Document section:
The UC San Francisco community is deeply saddened by the passing of Theodore R. Schrock, MD, the former chief medical officer of UCSF Medical Center and a renowned endoscopic surgeon who pioneered the use of colonoscopy as a diagnostic and therapeutic tool.
In his 33-year career at UCSF, Schrock developed an international reputation for excellence in the surgical management of inflammatory bowel disease, serving as a guest lecturer and visiting professor around the globe.
“Unquestionably, Dr. Schrock embodied the best of UCSF’s values in his relentless pursuit of excellence, in his collegiality and in his humanity,” said Nancy Ascher, MD, PhD, chair of the Department of Surgery, and Mark Laret, chief executive officer and president of UCSF Health, in a letter to faculty and staff.
Schrock first came to UCSF as a medical student after graduating from Indiana University in Bloomington, where he was elected to Phi Beta Kappa and named “Premed Student of the Year.”
Upon graduation at UCSF in 1964, Schrock received the Gold Headed Cane, which signifies the student who most exemplified the qualities of the true physician. He served as president of the Gold Headed Cane Society for 12 years.

Work instructions:
1/ In the passage on Theodore R. Schrock, what award did he receive upon graduating from UCSF in 1964?
2/ List every honor the passage on Theodore R. Schrock says he received as a student.
3/ Retype the passage on Theodore R. Schrock from "The UC San Francisco" to "around the globe.".
The records aren't needed for this work.

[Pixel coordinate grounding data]
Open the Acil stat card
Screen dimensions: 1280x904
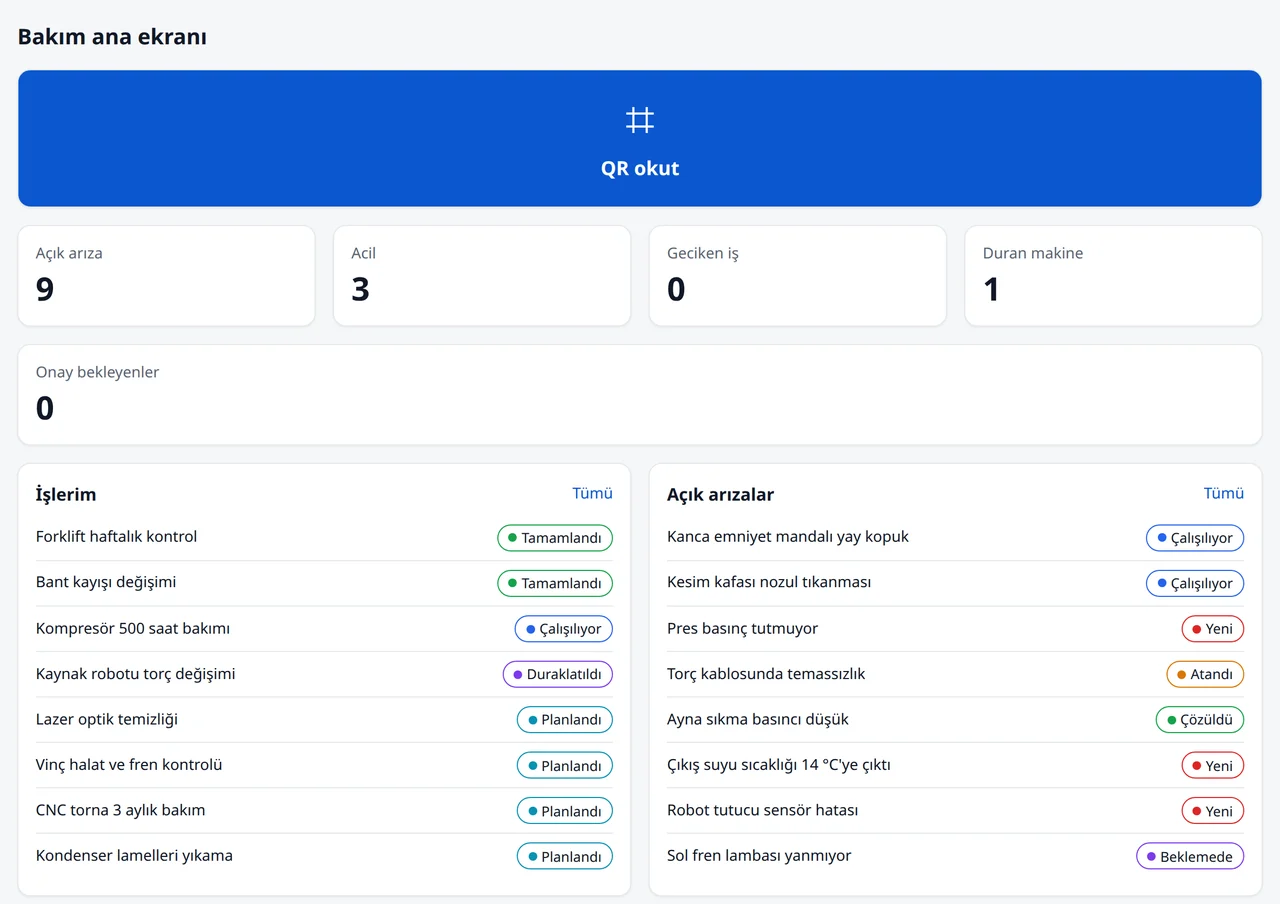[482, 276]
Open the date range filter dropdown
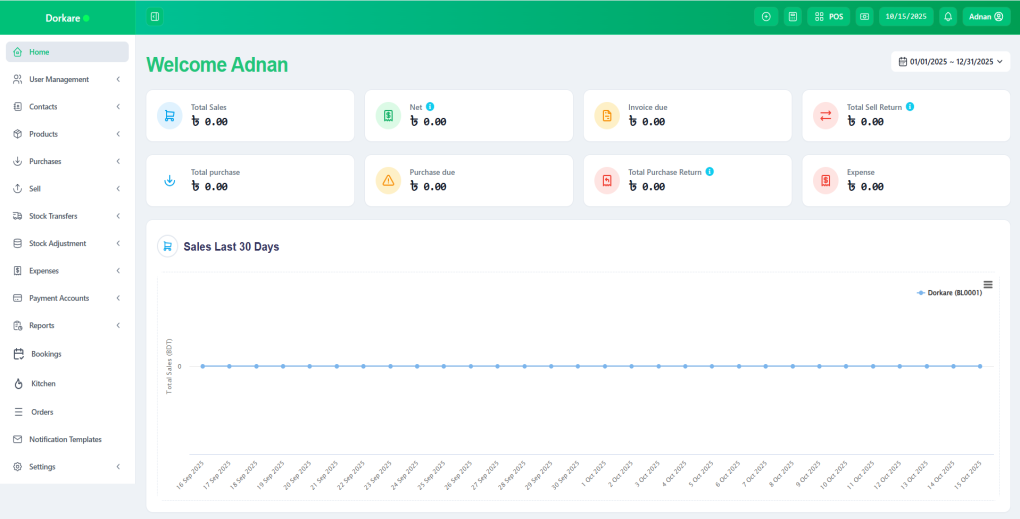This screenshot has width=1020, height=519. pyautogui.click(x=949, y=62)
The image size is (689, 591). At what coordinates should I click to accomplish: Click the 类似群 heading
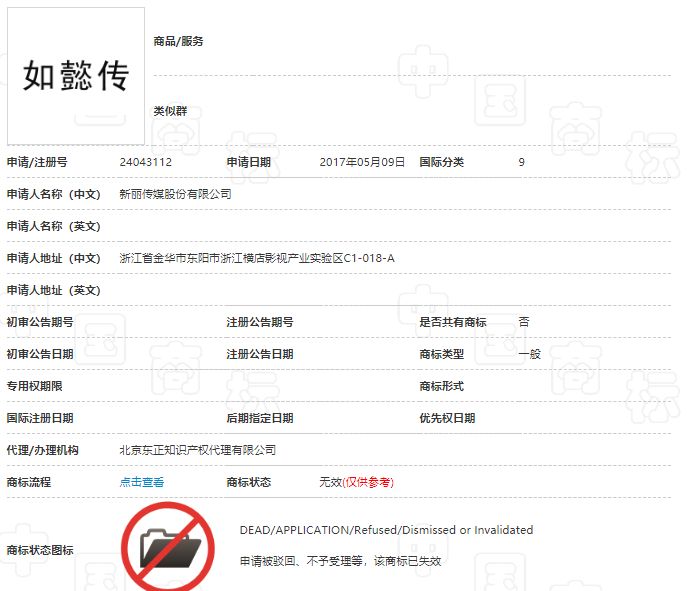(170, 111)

Exercise responses:
1/ The Gold Headed Cane.

2/ Election to Phi Beta Kappa; "Premed Student of the Year"; the Gold Headed Cane.

3/
The UC San Francisco community is deeply saddened by the passing of Theodore R. Schrock, MD, the former chief medical officer of UCSF Medical Center and a renowned endoscopic surgeon who pioneered the use of colonoscopy as a diagnostic and therapeutic tool.
In his 33-year career at UCSF, Schrock developed an international reputation for excellence in the surgical management of inflammatory bowel disease, serving as a guest lecturer and visiting professor around the globe.